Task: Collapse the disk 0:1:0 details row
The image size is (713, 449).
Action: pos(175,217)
---
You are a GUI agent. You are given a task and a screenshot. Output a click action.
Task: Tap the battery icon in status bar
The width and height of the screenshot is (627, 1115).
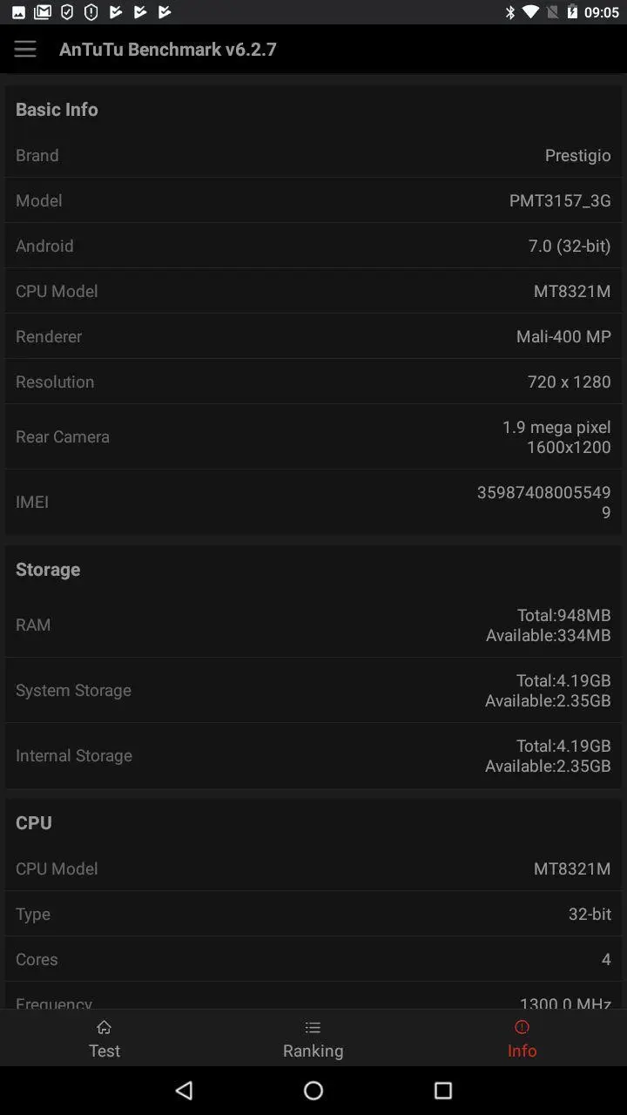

**Assignment**: Output the lines of the records above exactly as they appear, from the line containing "You are a GUI" through the line containing "The width and".

**Exercise solution**:
You are a GUI agent. You are given a task and a screenshot. Output a click action.
Task: Tap the battery icon in status bar
The width and height of the screenshot is (627, 1115).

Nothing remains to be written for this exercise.